- Born: 26 June 1937 Peshawar, North-West Frontier Province, British India (now in Pakistan)
- Died: 6 November 2025 (aged 88)
- Occupations: Writer; translator; radio presenter; social worker;
- Spouse: J. S. Negi
- Writing career
- Language: Punjabi; Dogri; Hindko;
- Notable works: Dogri–Punjabi Dictionary; Tere Laee;
- Notable awards: Sahitya Akademi Translation Prize (2024)

= Chandan Negi =

Chandan Negi (26 June 1937 – 6 November 2025) was an Indian writer, translator, radio presenter, and social worker. She contributed to Punjabi and Dogri literature. She authored novels, short stories, and reference works, in addition to translating literary works from Hindi, Urdu, Dogri, and English into Punjabi. She was awarded the Sahitya Akademi Translation Prize 2024 for her Punjabi translation of the Hindi novel Tere Liye.

== Early life ==
Chandan Negi was born on 26 June 1937 in Peshawar, North-West Frontier Province, British India (present-day Khyber Pakhtunkhwa, Pakistan). During the Partition of India in 1947, her family migrated to Jammu, where she was raised and educated. Her native mother tongue was Hindko, which noticeably influenced the vocabulary and idiom of her subsequent literary output in Punjabi.

She later married J. S. Negi and relocated to Delhi.

== Career ==
In 1970, Negi joined All India Radio (AIR) in Jammu as a presenter for Punjabi-language programming. Having witnessed the impact of the Indo-Pakistani War of 1965 in the border region, she played an active role on air during the Indo-Pakistani War of 1971, presenting broadcasts aimed at countering Pakistani propaganda. Alongside her media and literary work, she was engaged in social work across Jammu and Kashmir.

Negi's creative writing focused primarily on real-life characters and contemporary social events. Her Punjabi novel Jalbin Kumbh became the subject of extensive academic scholarship, with research dissertations and MPhil theses conducted on it at institutions such as the University of Jammu, Punjabi University in Patiala, and Guru Nanak Dev University in Amritsar.

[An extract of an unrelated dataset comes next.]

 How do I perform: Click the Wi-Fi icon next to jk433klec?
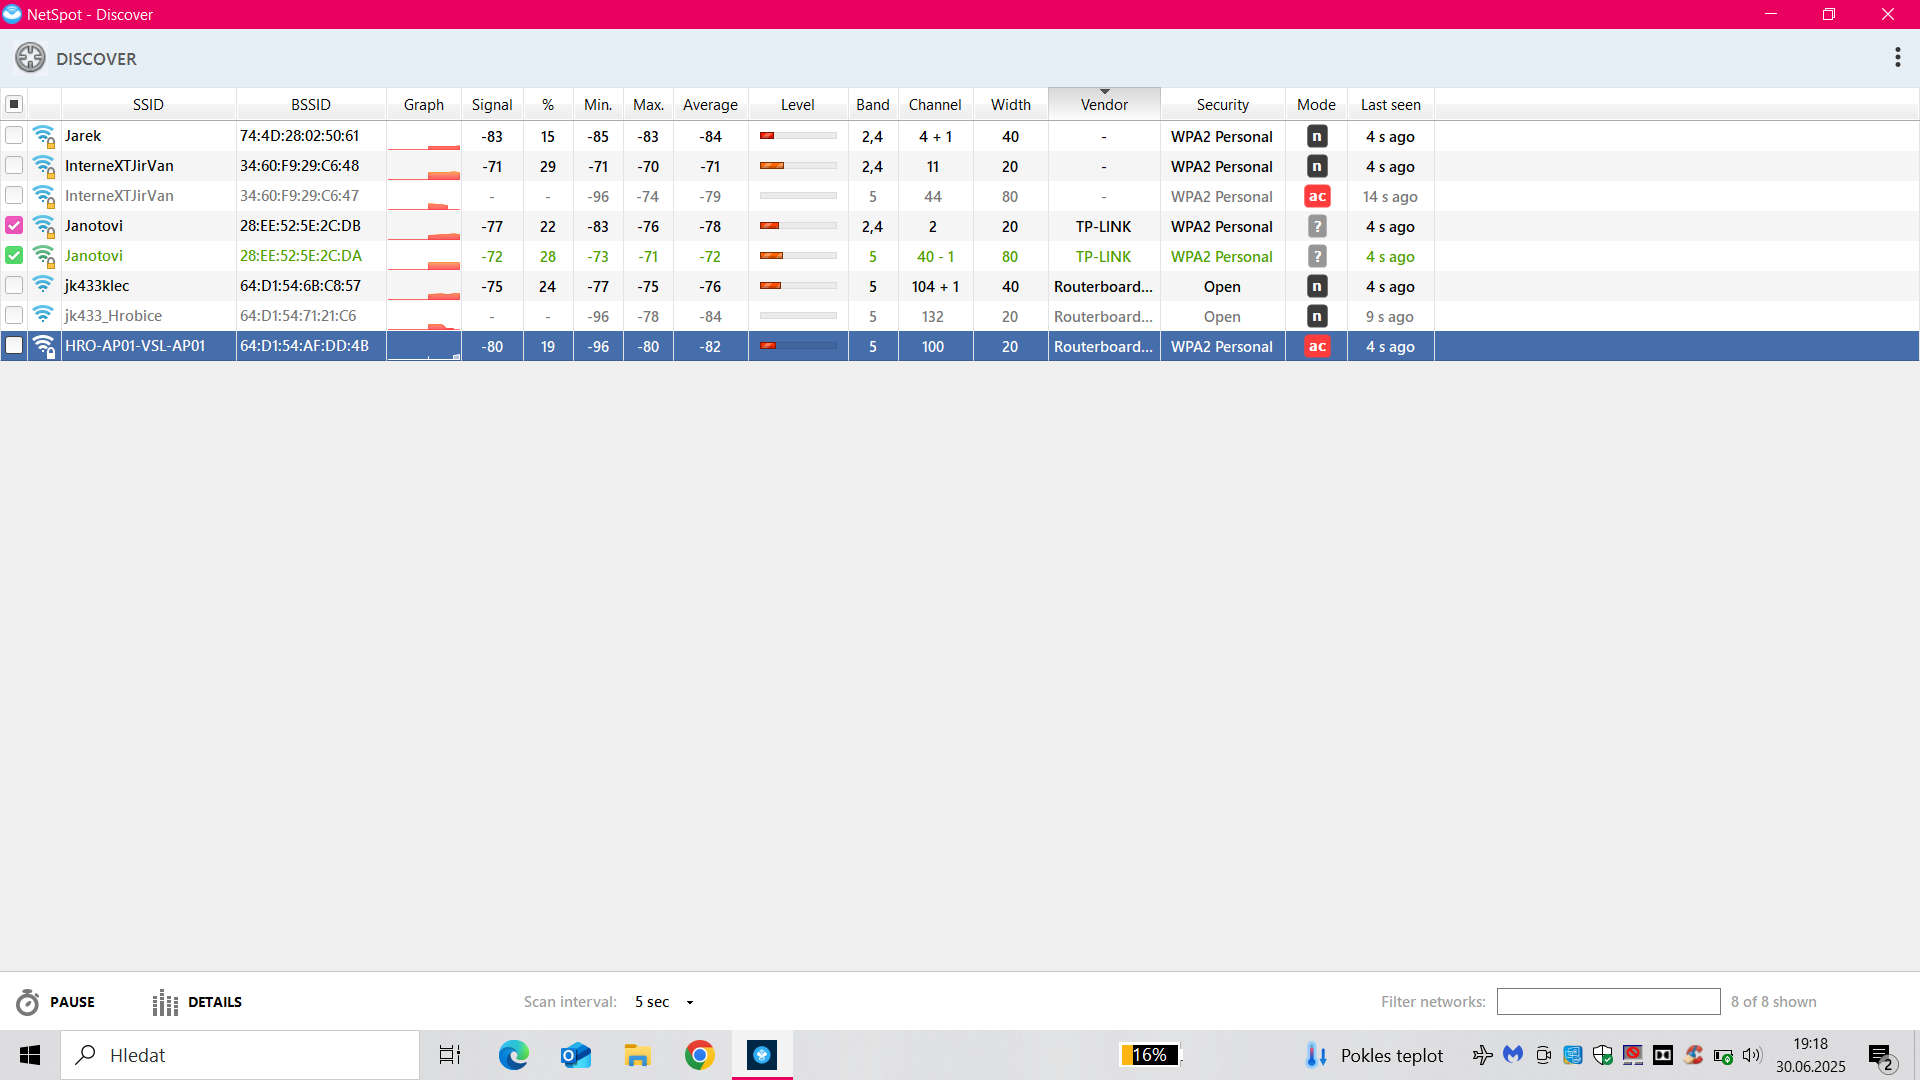click(x=43, y=286)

As a translator, Negi translated numerous literary texts into Punjabi from Hindi, Urdu, Dogri, and English. Her Punjabi translation of Himanshu Joshi's Hindi novel Tere Liye, titled Tere Laee, was selected by the Sahitya Akademi for the 2024 Translation Award in Punjabi.

Her compiled work, the Dogri–Punjabi Dictionary, was released posthumously in May 2026 at a function organized by the Punjabi Lekhak Sabha and the Jammu and Kashmir Academy of Art, Culture and Languages at K.L. Saigal Hall in Jammu, presented by Himachal Pradesh Governor Kavinder Gupta.

== Selected works ==
=== Novels ===
- Jalbin Kumbh (Punjabi)

=== Dictionaries ===
- Dogri–Punjabi Dictionary (published posthumously, 2026)

=== Translations ===
- Tere Laee (Punjabi translation of Himanshu Joshi's Hindi novel Tere Liye)

== Awards and recognition ==
- Sahitya Akademi Translation Prize (2024) for Tere Laee.